>>

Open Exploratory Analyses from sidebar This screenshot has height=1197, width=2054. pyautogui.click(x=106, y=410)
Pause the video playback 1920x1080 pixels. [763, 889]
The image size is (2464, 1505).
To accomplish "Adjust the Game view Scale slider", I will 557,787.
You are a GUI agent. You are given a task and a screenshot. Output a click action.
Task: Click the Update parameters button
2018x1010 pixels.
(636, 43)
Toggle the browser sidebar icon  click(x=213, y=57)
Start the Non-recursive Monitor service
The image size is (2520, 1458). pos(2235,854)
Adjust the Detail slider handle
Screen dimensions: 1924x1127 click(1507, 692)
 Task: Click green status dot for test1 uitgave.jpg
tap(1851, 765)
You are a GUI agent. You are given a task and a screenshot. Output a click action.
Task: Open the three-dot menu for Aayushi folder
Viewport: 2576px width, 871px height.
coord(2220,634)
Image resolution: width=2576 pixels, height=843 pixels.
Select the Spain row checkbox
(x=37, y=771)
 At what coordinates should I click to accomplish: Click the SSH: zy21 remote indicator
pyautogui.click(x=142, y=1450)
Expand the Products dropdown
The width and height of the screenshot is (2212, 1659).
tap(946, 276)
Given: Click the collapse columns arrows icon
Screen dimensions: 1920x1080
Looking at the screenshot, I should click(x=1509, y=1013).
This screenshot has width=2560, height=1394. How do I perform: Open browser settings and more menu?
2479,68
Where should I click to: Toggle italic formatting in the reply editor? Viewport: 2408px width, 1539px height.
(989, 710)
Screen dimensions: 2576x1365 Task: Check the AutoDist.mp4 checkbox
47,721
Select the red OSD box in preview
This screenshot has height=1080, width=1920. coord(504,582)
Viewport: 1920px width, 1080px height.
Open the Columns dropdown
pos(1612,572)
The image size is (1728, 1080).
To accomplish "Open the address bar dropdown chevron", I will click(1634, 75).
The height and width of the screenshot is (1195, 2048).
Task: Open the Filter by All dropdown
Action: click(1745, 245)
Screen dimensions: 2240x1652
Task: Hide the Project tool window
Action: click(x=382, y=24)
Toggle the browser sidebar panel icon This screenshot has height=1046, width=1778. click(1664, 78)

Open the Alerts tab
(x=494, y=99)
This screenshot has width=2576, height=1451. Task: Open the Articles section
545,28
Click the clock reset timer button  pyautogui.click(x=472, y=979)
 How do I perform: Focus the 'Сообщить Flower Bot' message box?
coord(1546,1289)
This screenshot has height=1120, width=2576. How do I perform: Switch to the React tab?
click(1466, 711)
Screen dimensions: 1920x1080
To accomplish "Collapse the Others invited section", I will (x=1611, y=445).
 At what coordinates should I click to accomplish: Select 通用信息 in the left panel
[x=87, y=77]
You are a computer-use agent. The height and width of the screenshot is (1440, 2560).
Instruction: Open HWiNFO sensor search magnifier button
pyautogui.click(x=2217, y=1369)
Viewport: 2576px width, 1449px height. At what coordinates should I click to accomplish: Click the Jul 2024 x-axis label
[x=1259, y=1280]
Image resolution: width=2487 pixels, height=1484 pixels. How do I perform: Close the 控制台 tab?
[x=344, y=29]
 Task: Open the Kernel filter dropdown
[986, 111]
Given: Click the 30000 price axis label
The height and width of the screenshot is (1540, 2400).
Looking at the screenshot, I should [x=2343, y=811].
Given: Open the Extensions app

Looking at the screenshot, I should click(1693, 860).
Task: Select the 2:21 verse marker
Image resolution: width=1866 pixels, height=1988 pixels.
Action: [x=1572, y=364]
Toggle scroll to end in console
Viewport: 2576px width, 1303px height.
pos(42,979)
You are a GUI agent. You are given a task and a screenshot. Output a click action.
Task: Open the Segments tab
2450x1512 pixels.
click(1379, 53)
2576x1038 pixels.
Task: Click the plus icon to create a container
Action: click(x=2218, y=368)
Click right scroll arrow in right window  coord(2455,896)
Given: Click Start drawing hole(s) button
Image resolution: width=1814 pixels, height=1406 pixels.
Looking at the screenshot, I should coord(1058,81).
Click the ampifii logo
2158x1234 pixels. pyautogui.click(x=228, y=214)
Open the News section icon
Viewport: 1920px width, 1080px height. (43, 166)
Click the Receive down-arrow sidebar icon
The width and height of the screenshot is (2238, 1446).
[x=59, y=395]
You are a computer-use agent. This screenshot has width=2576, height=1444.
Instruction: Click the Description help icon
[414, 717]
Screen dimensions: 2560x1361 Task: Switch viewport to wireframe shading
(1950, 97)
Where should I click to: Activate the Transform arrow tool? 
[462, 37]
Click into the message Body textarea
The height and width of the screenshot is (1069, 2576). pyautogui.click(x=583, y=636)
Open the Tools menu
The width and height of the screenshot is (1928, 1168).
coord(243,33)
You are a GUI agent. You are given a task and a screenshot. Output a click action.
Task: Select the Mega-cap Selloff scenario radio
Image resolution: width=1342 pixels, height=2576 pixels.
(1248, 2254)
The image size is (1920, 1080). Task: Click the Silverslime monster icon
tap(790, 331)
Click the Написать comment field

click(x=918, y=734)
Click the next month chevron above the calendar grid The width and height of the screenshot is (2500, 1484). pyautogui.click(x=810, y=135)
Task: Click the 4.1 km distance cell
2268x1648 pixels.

<<

[PROBLEM REQUIREMENTS]:
Please restate every record above word for word.

[YOUR SOLUTION]:
Open Exploratory Analyses from sidebar This screenshot has height=1197, width=2054. pyautogui.click(x=106, y=410)
Pause the video playback 1920x1080 pixels. [763, 889]
The image size is (2464, 1505).
To accomplish "Adjust the Game view Scale slider", I will 557,787.
You are a GUI agent. You are given a task and a screenshot. Output a click action.
Task: Click the Update parameters button
2018x1010 pixels.
(636, 43)
Toggle the browser sidebar icon  click(x=213, y=57)
Start the Non-recursive Monitor service
The image size is (2520, 1458). pos(2235,854)
Adjust the Detail slider handle
Screen dimensions: 1924x1127 click(1507, 692)
 Task: Click green status dot for test1 uitgave.jpg
tap(1851, 765)
You are a GUI agent. You are given a task and a screenshot. Output a click action.
Task: Open the three-dot menu for Aayushi folder
Viewport: 2576px width, 871px height.
coord(2220,634)
Image resolution: width=2576 pixels, height=843 pixels.
Select the Spain row checkbox
(x=37, y=771)
 At what coordinates should I click to accomplish: Click the SSH: zy21 remote indicator
pyautogui.click(x=142, y=1450)
Expand the Products dropdown
The width and height of the screenshot is (2212, 1659).
tap(946, 276)
Given: Click the collapse columns arrows icon
Screen dimensions: 1920x1080
Looking at the screenshot, I should click(x=1509, y=1013).
This screenshot has width=2560, height=1394. How do I perform: Open browser settings and more menu?
2479,68
Where should I click to: Toggle italic formatting in the reply editor? Viewport: 2408px width, 1539px height.
(989, 710)
Screen dimensions: 2576x1365 Task: Check the AutoDist.mp4 checkbox
47,721
Select the red OSD box in preview
This screenshot has height=1080, width=1920. coord(504,582)
Viewport: 1920px width, 1080px height.
Open the Columns dropdown
pos(1612,572)
The image size is (1728, 1080).
To accomplish "Open the address bar dropdown chevron", I will click(1634, 75).
The height and width of the screenshot is (1195, 2048).
Task: Open the Filter by All dropdown
Action: click(1745, 245)
Screen dimensions: 2240x1652
Task: Hide the Project tool window
Action: click(x=382, y=24)
Toggle the browser sidebar panel icon This screenshot has height=1046, width=1778. click(1664, 78)

Open the Alerts tab
(x=494, y=99)
This screenshot has width=2576, height=1451. Task: Open the Articles section
545,28
Click the clock reset timer button  pyautogui.click(x=472, y=979)
 How do I perform: Focus the 'Сообщить Flower Bot' message box?
coord(1546,1289)
This screenshot has height=1120, width=2576. How do I perform: Switch to the React tab?
click(1466, 711)
Screen dimensions: 1920x1080
To accomplish "Collapse the Others invited section", I will (x=1611, y=445).
 At what coordinates should I click to accomplish: Select 通用信息 in the left panel
[x=87, y=77]
You are a computer-use agent. The height and width of the screenshot is (1440, 2560).
Instruction: Open HWiNFO sensor search magnifier button
pyautogui.click(x=2217, y=1369)
Viewport: 2576px width, 1449px height. At what coordinates should I click to accomplish: Click the Jul 2024 x-axis label
[x=1259, y=1280]
Image resolution: width=2487 pixels, height=1484 pixels. How do I perform: Close the 控制台 tab?
[x=344, y=29]
 Task: Open the Kernel filter dropdown
[986, 111]
Given: Click the 30000 price axis label
The height and width of the screenshot is (1540, 2400).
Looking at the screenshot, I should [x=2343, y=811].
Given: Open the Extensions app

Looking at the screenshot, I should click(1693, 860).
Task: Select the 2:21 verse marker
Image resolution: width=1866 pixels, height=1988 pixels.
Action: [x=1572, y=364]
Toggle scroll to end in console
Viewport: 2576px width, 1303px height.
pos(42,979)
You are a GUI agent. You are given a task and a screenshot. Output a click action.
Task: Open the Segments tab
2450x1512 pixels.
click(1379, 53)
2576x1038 pixels.
Task: Click the plus icon to create a container
Action: click(x=2218, y=368)
Click right scroll arrow in right window  coord(2455,896)
Given: Click Start drawing hole(s) button
Image resolution: width=1814 pixels, height=1406 pixels.
Looking at the screenshot, I should coord(1058,81).
Click the ampifii logo
2158x1234 pixels. pyautogui.click(x=228, y=214)
Open the News section icon
Viewport: 1920px width, 1080px height. (43, 166)
Click the Receive down-arrow sidebar icon
The width and height of the screenshot is (2238, 1446).
[x=59, y=395]
You are a computer-use agent. This screenshot has width=2576, height=1444.
Instruction: Click the Description help icon
[414, 717]
Screen dimensions: 2560x1361 Task: Switch viewport to wireframe shading
(1950, 97)
Where should I click to: Activate the Transform arrow tool? 
[462, 37]
Click into the message Body textarea
The height and width of the screenshot is (1069, 2576). pyautogui.click(x=583, y=636)
Open the Tools menu
The width and height of the screenshot is (1928, 1168).
coord(243,33)
You are a GUI agent. You are given a task and a screenshot. Output a click action.
Task: Select the Mega-cap Selloff scenario radio
Image resolution: width=1342 pixels, height=2576 pixels.
(1248, 2254)
The image size is (1920, 1080). Task: Click the Silverslime monster icon
tap(790, 331)
Click the Написать comment field

click(x=918, y=734)
Click the next month chevron above the calendar grid The width and height of the screenshot is (2500, 1484). pyautogui.click(x=810, y=135)
Task: Click the 4.1 km distance cell
2268x1648 pixels.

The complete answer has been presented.